**Material for the task**
━━━━━━━━━━━━━━━━

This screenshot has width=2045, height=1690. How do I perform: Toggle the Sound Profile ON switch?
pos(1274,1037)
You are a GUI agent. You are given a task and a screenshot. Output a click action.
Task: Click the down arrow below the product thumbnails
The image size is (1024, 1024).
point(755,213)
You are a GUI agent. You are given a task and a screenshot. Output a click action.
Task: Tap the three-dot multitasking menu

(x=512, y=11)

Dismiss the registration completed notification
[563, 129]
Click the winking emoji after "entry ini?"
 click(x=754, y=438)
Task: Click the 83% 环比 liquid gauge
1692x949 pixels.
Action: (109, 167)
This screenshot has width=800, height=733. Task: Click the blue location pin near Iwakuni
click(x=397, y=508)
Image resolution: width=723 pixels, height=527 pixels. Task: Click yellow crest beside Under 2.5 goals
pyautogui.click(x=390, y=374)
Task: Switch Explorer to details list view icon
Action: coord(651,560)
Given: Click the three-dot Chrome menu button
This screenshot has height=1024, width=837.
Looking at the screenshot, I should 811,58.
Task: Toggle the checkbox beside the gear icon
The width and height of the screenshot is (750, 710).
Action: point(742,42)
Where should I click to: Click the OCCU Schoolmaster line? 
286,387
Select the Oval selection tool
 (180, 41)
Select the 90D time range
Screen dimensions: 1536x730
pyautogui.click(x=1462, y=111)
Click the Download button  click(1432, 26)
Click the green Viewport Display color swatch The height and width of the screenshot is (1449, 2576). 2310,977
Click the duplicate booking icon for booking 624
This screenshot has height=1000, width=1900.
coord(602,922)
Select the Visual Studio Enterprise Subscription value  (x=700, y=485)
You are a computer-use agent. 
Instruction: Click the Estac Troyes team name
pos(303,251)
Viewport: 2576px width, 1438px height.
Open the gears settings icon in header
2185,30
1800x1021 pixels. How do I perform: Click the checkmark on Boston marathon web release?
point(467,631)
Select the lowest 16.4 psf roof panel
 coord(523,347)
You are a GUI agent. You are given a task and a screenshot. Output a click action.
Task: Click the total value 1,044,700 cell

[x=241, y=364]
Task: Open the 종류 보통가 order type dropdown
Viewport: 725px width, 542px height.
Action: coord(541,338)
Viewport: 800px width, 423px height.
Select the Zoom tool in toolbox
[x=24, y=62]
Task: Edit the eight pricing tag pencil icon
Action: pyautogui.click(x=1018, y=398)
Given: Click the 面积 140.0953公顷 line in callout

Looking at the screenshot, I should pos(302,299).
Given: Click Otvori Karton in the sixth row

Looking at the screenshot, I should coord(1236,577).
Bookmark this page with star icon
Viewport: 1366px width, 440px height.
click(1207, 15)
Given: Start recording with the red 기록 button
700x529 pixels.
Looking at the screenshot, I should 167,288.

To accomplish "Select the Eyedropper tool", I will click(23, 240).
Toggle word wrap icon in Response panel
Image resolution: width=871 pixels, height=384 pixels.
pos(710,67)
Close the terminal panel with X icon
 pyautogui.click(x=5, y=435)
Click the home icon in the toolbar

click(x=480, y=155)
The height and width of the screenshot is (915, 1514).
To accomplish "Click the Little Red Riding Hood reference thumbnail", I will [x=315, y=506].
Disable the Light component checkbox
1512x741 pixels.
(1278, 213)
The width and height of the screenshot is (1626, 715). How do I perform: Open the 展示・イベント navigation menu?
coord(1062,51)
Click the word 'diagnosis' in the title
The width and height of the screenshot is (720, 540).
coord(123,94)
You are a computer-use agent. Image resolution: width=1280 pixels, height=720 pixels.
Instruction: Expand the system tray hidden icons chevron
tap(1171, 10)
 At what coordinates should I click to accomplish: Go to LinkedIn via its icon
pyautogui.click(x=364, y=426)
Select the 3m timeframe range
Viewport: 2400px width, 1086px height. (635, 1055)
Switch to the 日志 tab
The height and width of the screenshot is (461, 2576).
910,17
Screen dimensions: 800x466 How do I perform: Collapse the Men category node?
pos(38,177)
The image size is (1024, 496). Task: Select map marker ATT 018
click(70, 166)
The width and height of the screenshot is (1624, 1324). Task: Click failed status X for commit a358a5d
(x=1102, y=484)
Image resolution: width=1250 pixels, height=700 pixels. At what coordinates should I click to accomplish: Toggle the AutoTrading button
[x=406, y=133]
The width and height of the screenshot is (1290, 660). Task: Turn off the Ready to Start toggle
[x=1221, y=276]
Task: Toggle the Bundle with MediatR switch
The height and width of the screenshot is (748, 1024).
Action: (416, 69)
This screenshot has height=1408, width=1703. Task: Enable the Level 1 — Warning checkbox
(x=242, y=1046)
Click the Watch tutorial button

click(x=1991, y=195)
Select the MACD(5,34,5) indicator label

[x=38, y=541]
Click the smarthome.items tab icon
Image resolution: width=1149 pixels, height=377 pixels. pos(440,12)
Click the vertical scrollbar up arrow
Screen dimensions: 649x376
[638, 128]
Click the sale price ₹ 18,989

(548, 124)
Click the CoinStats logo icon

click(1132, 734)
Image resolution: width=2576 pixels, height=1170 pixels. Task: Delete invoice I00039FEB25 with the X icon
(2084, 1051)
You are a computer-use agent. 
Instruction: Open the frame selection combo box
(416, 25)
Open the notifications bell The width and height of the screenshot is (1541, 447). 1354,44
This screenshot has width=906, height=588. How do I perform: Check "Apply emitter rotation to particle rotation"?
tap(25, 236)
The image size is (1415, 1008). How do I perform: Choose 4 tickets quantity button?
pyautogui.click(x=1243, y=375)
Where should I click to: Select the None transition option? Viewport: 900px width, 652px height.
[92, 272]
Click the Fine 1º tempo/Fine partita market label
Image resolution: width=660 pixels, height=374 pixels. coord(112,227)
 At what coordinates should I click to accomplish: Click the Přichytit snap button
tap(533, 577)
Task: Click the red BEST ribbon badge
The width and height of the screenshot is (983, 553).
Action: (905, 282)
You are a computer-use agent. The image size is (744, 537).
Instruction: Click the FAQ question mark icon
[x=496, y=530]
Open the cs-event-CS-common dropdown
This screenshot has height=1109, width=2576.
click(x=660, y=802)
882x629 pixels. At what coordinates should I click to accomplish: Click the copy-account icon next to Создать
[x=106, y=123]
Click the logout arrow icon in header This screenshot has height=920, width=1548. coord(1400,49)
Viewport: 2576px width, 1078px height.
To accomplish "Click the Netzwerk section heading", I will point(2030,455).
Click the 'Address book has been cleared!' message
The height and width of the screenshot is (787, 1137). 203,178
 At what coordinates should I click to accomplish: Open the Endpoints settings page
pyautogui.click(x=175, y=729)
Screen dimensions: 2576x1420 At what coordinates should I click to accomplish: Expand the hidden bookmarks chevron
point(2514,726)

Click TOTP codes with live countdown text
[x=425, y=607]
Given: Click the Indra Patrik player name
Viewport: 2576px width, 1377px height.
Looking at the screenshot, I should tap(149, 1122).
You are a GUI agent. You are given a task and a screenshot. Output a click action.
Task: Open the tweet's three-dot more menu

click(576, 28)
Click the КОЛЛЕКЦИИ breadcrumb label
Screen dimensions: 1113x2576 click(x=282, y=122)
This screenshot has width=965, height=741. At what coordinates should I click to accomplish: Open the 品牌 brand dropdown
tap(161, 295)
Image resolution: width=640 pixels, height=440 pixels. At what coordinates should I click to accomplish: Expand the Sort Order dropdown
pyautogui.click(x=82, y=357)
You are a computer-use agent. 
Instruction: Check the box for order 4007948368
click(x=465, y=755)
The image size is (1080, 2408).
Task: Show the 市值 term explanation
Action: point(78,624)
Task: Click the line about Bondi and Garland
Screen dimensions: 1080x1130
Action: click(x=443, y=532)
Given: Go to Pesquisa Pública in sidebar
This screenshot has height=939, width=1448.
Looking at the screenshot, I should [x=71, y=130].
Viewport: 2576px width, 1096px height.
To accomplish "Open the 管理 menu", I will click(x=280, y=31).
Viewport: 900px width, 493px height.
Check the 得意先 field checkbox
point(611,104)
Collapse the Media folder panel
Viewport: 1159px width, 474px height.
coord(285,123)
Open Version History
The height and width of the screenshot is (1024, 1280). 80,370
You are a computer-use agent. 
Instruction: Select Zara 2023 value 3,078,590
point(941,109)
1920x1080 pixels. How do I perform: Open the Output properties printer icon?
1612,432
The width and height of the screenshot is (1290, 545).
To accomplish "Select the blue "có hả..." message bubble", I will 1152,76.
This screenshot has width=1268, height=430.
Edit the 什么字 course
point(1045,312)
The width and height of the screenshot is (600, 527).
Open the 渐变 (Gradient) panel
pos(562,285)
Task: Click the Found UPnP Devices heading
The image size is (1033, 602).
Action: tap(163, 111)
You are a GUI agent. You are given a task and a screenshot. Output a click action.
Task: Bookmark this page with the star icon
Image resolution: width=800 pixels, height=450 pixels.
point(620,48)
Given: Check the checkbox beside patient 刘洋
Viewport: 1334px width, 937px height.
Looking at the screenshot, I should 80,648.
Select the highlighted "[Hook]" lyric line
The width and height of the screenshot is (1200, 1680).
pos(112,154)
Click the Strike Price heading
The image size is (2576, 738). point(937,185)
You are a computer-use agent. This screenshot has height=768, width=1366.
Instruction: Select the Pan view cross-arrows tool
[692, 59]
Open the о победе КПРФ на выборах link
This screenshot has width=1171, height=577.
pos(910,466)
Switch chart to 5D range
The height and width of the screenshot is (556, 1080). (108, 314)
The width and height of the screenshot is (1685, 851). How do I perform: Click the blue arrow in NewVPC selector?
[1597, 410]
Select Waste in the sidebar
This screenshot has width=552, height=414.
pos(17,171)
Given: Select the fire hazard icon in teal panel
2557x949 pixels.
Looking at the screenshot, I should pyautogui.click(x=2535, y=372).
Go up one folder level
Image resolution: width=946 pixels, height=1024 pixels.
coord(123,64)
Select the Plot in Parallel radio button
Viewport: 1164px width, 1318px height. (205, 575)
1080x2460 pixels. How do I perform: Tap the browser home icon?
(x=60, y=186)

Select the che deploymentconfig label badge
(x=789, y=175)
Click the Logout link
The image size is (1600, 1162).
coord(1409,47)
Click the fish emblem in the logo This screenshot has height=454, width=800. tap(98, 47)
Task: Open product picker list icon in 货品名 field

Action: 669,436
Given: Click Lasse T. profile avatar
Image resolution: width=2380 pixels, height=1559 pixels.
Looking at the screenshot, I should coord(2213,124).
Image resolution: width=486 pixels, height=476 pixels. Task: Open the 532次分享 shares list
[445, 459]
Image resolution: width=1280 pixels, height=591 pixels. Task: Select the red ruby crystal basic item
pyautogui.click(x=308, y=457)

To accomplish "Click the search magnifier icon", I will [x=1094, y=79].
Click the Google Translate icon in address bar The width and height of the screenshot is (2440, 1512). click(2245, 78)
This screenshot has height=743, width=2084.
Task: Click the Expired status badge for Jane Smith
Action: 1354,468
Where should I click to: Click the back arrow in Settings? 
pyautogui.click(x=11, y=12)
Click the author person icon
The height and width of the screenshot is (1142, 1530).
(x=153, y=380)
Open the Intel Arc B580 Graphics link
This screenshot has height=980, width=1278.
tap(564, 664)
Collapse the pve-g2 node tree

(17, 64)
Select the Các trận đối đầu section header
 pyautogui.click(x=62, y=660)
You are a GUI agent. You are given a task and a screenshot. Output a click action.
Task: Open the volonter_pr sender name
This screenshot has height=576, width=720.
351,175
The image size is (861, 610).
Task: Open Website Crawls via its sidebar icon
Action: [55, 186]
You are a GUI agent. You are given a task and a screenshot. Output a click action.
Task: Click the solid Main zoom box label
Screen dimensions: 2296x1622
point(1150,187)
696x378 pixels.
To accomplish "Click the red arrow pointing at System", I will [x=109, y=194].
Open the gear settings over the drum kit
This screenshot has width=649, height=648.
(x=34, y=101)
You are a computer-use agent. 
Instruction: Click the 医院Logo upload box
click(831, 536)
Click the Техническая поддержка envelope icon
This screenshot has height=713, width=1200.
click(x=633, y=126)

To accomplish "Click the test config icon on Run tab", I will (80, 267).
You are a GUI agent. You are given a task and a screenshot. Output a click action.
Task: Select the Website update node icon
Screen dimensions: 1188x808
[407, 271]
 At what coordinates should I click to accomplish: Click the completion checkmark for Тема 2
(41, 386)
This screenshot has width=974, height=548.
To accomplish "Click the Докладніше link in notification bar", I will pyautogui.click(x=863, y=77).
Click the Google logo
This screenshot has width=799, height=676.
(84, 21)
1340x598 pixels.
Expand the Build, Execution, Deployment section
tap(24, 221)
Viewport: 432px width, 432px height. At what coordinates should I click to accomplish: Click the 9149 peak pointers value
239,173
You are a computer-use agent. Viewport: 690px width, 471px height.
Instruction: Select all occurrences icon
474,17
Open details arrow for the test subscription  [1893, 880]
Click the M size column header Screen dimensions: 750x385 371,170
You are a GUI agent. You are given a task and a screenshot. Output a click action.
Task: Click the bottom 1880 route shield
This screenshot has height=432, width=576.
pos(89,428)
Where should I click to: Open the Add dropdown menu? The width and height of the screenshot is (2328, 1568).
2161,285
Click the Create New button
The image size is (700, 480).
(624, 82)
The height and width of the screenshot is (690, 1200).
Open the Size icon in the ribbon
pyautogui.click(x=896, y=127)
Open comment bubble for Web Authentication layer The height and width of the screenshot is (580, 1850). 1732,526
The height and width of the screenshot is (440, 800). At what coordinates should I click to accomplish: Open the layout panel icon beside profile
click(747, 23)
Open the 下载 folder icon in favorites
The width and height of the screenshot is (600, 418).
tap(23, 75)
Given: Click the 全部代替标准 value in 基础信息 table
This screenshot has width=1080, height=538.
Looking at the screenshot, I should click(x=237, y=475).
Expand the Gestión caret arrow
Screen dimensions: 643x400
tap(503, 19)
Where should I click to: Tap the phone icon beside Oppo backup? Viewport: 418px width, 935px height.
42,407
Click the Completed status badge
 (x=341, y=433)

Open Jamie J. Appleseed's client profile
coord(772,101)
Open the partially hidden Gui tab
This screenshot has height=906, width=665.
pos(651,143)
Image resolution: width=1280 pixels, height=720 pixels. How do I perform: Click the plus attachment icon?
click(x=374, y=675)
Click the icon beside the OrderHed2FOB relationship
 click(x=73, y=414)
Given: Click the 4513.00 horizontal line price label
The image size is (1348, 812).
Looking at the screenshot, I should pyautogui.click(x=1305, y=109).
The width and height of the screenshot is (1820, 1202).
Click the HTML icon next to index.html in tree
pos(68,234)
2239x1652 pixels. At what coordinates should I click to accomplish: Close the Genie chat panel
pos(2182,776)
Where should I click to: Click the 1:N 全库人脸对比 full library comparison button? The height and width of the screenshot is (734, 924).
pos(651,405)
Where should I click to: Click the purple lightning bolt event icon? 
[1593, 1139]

━━━━━━━━━━━━━━━━

**Challenge**
Rewrite the lines from the one containing "Viewport: 2576px width, 1438px height." through the one containing "coord(523,347)", replacing "lowest" with "highest" and leaving everything else unchanged.

**Correct result**
Viewport: 2576px width, 1438px height.
Open the gears settings icon in header
2185,30
1800x1021 pixels. How do I perform: Click the checkmark on Boston marathon web release?
point(467,631)
Select the highest 16.4 psf roof panel
 coord(523,347)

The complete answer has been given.